Another passenger, Chris Ceman, told Yuccas he was on the ninth level in a room across from where it happened.
“One of the little girls from that room came running out, calling for help, that her parents had been in a fight. She sounded pretty desperate, but the crew came up as quickly as they could,” Ceman said.
Prosecutors said Kenneth Manzanares had issues with anger and that he had acknowledged restraining his wife in the past and punching holes in walls. Defense attorneys said the couple had a “long and happy marriage,” and Jamie McGrady, a federal public defender representing Manzanares, accused prosecutors of selectively parsing details from statements Manzanares made to try to paint him as someone who was abusive.
Burgess said Kristy Manzanares’ life was “viciously ended” by her husband, in an attack partly witnessed by two of the couple’s children. Kristy Manzanares’ brothers and father, who also were on the cruise, responded to and witnessed the scene afterward, according to prosecution documents.
The plea agreement Manzanares signed allows for an appeal of “the reasonableness” of the sentence. McGrady told The Associated Press an appeal would be filed.
She called the sentence a tragedy and said the judge ignored scientific evidence.
Manzanares’ attorneys, in a court filing last month, asked Burgess to consider the wishes of the Manzanares children, who they said hold their father responsible but “also understand that his impairments played a major factor in the events that occurred, and they have already lost one parent.”
Two daughters who gave statements during the emotional first day of the sentencing hearing on Wednesday spoke about their father but did not speak to a specific sentence.
Assistant U.S. Attorney Jack Schmidt said Manzanares was held accountable. While it wasn’t the sentence prosecutors sought, “hopefully the healing process can begin” for the family, he said.
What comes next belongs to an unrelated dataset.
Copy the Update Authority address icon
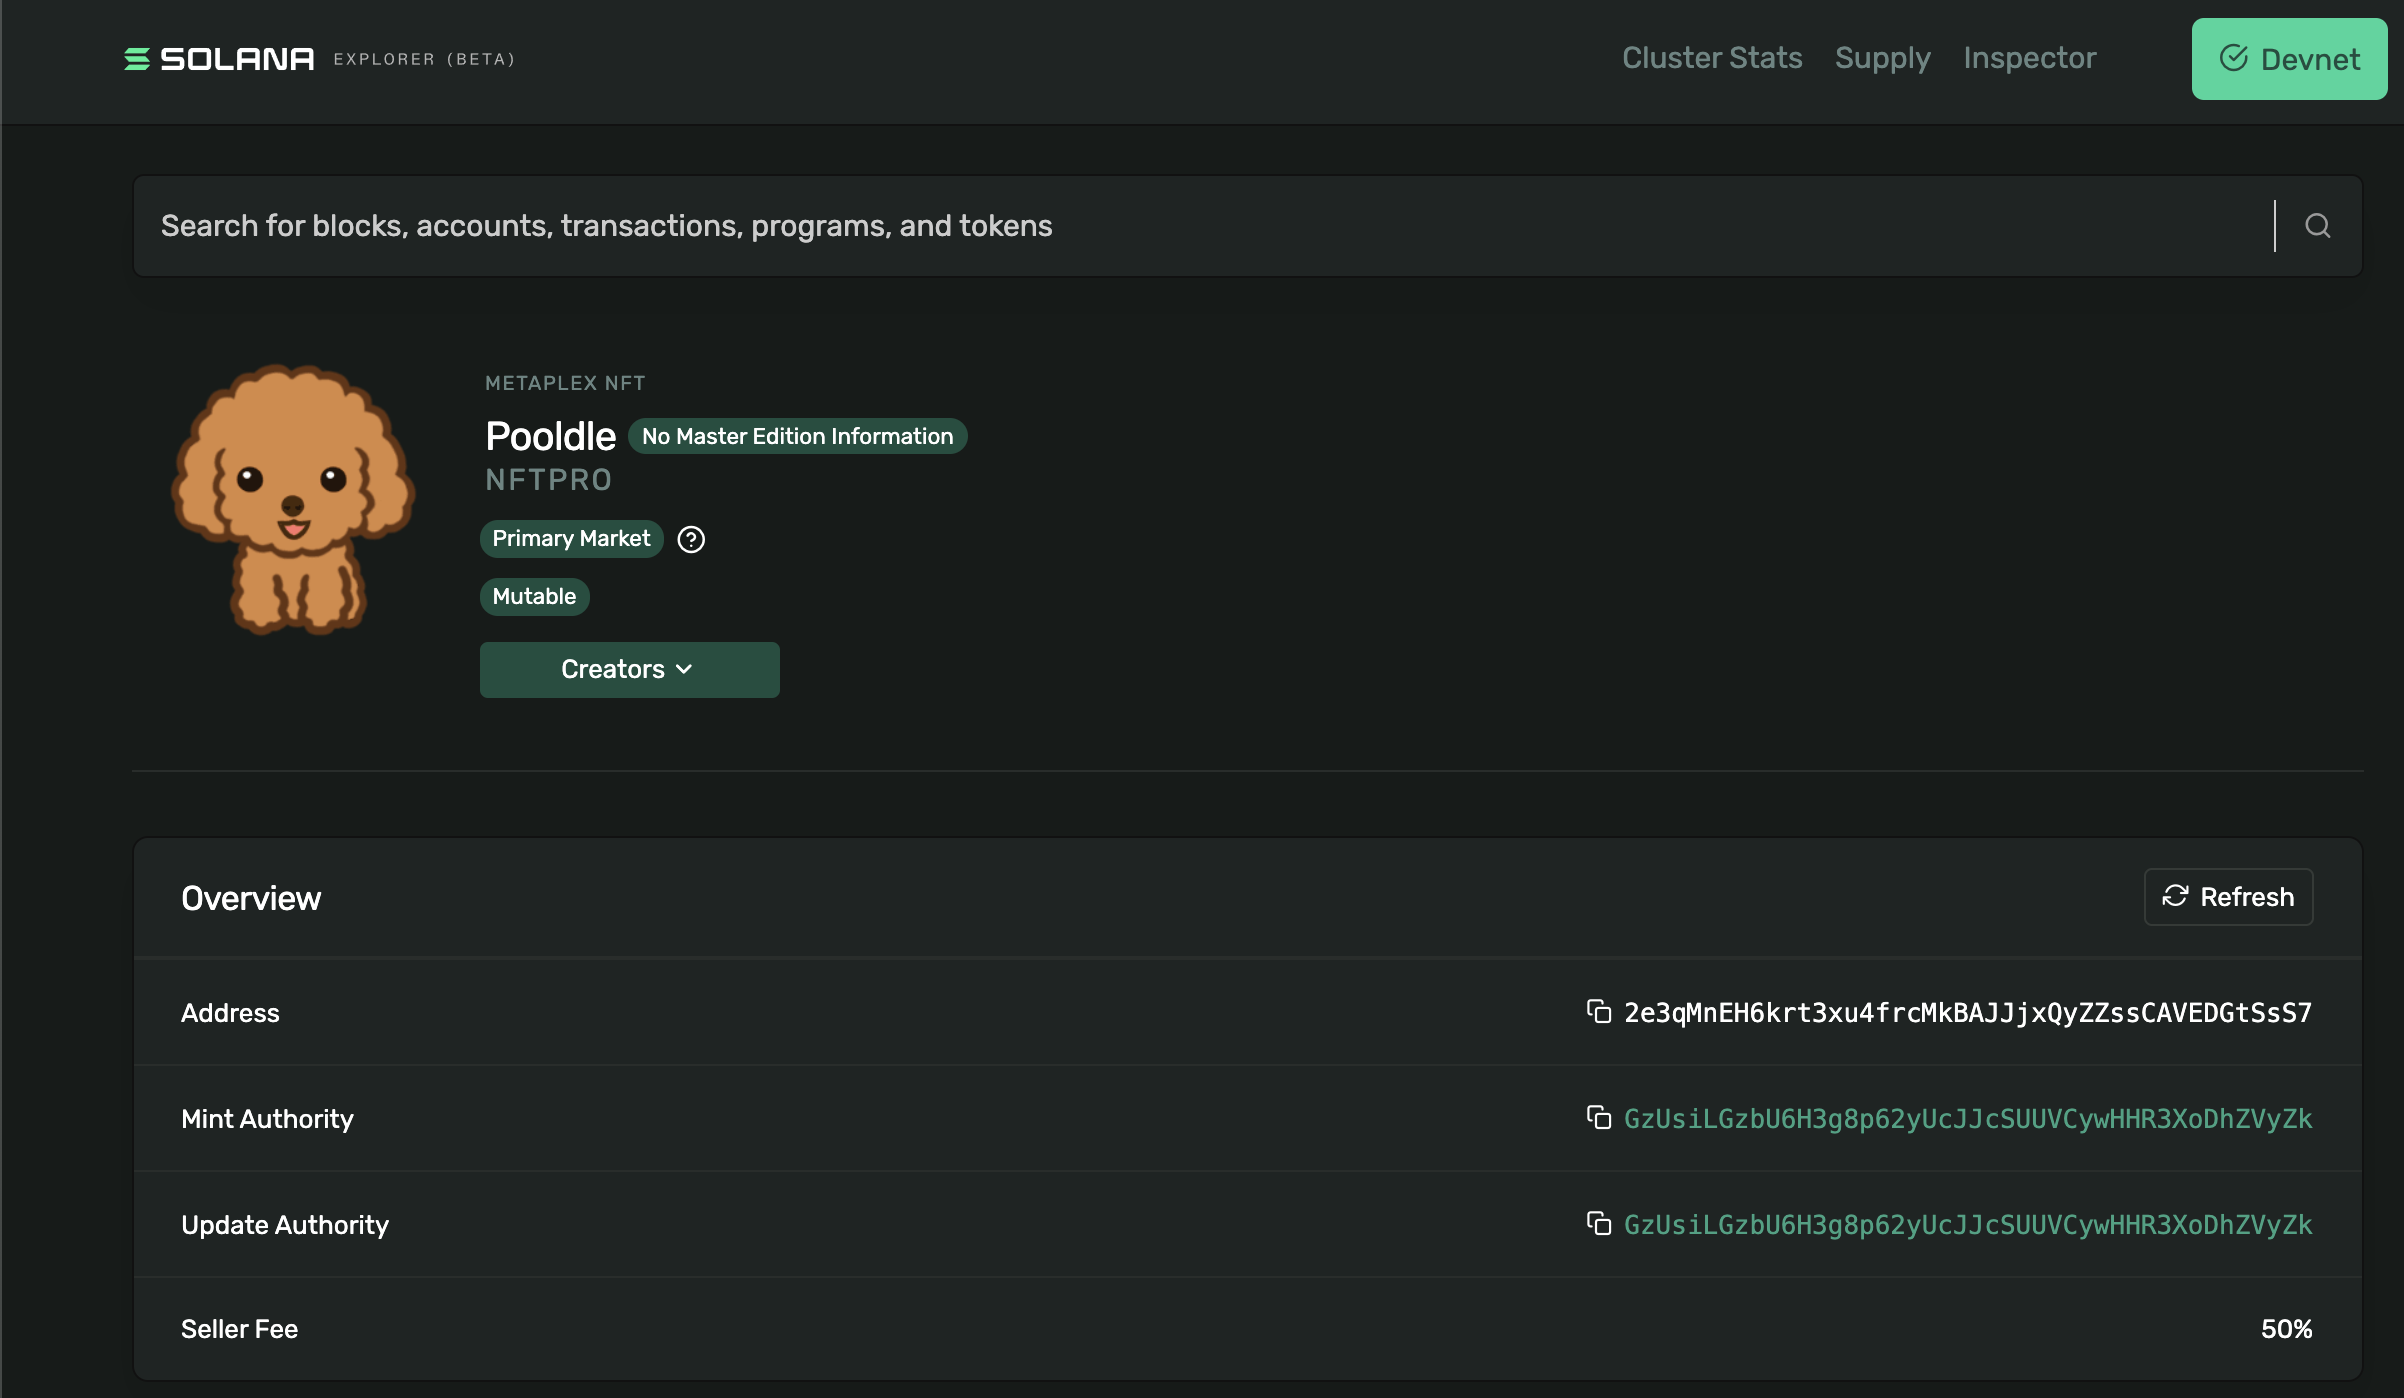coord(1598,1224)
A statement released by Kristy Manzanares’ family said the ruling “brings us neither joy nor anger. Rather, simply a sense of resolution. We believe that the court made a fair and just determination. However, the legal system does not and is not intended to fill the emotional void of our loss.”
“While this marks the end of another chapter of this unimaginable ordeal, the fact is that Kristy’s three girls are still without both of their parents, and our focus now is to support them as best we can,” the statement says.